For this exercise, transcribe all of the records exactly as given.

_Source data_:
- Opening Delimiter -

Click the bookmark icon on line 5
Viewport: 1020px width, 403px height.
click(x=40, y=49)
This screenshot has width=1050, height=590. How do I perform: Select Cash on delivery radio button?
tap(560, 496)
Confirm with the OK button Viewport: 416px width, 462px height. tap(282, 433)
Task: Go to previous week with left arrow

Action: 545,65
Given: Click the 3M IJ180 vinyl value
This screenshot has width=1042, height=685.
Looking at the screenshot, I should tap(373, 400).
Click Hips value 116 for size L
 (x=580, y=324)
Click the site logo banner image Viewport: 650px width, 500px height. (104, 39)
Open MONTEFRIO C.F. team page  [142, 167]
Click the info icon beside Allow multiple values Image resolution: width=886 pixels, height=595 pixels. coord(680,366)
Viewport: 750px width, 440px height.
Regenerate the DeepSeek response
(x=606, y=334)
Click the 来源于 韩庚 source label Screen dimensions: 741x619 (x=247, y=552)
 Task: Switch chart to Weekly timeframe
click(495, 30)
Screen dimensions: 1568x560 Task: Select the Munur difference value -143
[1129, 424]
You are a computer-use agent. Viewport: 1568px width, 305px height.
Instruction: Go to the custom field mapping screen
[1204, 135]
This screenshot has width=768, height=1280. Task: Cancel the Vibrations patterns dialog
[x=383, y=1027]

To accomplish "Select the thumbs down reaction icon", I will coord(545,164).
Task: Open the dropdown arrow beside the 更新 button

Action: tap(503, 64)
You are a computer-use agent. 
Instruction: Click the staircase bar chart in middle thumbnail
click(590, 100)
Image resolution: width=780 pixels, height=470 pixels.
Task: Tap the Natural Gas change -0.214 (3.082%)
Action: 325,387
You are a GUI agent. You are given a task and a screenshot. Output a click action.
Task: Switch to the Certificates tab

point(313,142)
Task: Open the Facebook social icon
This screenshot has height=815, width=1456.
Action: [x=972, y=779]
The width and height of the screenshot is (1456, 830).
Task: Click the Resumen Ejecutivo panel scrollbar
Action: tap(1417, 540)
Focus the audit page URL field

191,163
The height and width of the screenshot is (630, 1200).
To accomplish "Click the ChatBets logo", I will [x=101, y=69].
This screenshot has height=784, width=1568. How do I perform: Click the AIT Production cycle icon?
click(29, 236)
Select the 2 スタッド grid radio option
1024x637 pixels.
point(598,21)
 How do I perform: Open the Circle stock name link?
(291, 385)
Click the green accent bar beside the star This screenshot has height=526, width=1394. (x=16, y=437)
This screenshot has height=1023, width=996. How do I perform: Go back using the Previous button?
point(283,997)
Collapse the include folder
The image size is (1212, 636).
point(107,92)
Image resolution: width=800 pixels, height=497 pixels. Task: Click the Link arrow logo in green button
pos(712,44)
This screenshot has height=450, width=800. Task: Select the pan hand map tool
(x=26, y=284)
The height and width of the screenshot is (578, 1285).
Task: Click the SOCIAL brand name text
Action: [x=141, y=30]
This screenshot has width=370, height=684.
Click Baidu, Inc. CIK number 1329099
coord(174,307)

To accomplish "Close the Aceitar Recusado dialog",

- Closing Delimiter -

_Answer box_:
Click the bookmark icon on line 5
Viewport: 1020px width, 403px height.
click(x=40, y=49)
This screenshot has width=1050, height=590. How do I perform: Select Cash on delivery radio button?
tap(560, 496)
Confirm with the OK button Viewport: 416px width, 462px height. tap(282, 433)
Task: Go to previous week with left arrow

Action: 545,65
Given: Click the 3M IJ180 vinyl value
This screenshot has width=1042, height=685.
Looking at the screenshot, I should tap(373, 400).
Click Hips value 116 for size L
 (x=580, y=324)
Click the site logo banner image Viewport: 650px width, 500px height. (104, 39)
Open MONTEFRIO C.F. team page  [142, 167]
Click the info icon beside Allow multiple values Image resolution: width=886 pixels, height=595 pixels. coord(680,366)
Viewport: 750px width, 440px height.
Regenerate the DeepSeek response
(x=606, y=334)
Click the 来源于 韩庚 source label Screen dimensions: 741x619 (x=247, y=552)
 Task: Switch chart to Weekly timeframe
click(495, 30)
Screen dimensions: 1568x560 Task: Select the Munur difference value -143
[1129, 424]
You are a computer-use agent. Viewport: 1568px width, 305px height.
Instruction: Go to the custom field mapping screen
[1204, 135]
This screenshot has width=768, height=1280. Task: Cancel the Vibrations patterns dialog
[x=383, y=1027]

To accomplish "Select the thumbs down reaction icon", I will coord(545,164).
Task: Open the dropdown arrow beside the 更新 button

Action: tap(503, 64)
You are a computer-use agent. 
Instruction: Click the staircase bar chart in middle thumbnail
click(590, 100)
Image resolution: width=780 pixels, height=470 pixels.
Task: Tap the Natural Gas change -0.214 (3.082%)
Action: 325,387
You are a GUI agent. You are given a task and a screenshot. Output a click action.
Task: Switch to the Certificates tab

point(313,142)
Task: Open the Facebook social icon
This screenshot has height=815, width=1456.
Action: [x=972, y=779]
The width and height of the screenshot is (1456, 830).
Task: Click the Resumen Ejecutivo panel scrollbar
Action: tap(1417, 540)
Focus the audit page URL field

191,163
The height and width of the screenshot is (630, 1200).
To accomplish "Click the ChatBets logo", I will [x=101, y=69].
This screenshot has height=784, width=1568. How do I perform: Click the AIT Production cycle icon?
click(29, 236)
Select the 2 スタッド grid radio option
1024x637 pixels.
point(598,21)
 How do I perform: Open the Circle stock name link?
(291, 385)
Click the green accent bar beside the star This screenshot has height=526, width=1394. (x=16, y=437)
This screenshot has height=1023, width=996. How do I perform: Go back using the Previous button?
point(283,997)
Collapse the include folder
The image size is (1212, 636).
point(107,92)
Image resolution: width=800 pixels, height=497 pixels. Task: Click the Link arrow logo in green button
pos(712,44)
This screenshot has height=450, width=800. Task: Select the pan hand map tool
(x=26, y=284)
The height and width of the screenshot is (578, 1285).
Task: Click the SOCIAL brand name text
Action: [x=141, y=30]
This screenshot has width=370, height=684.
Click Baidu, Inc. CIK number 1329099
coord(174,307)

To accomplish "Close the Aceitar Recusado dialog",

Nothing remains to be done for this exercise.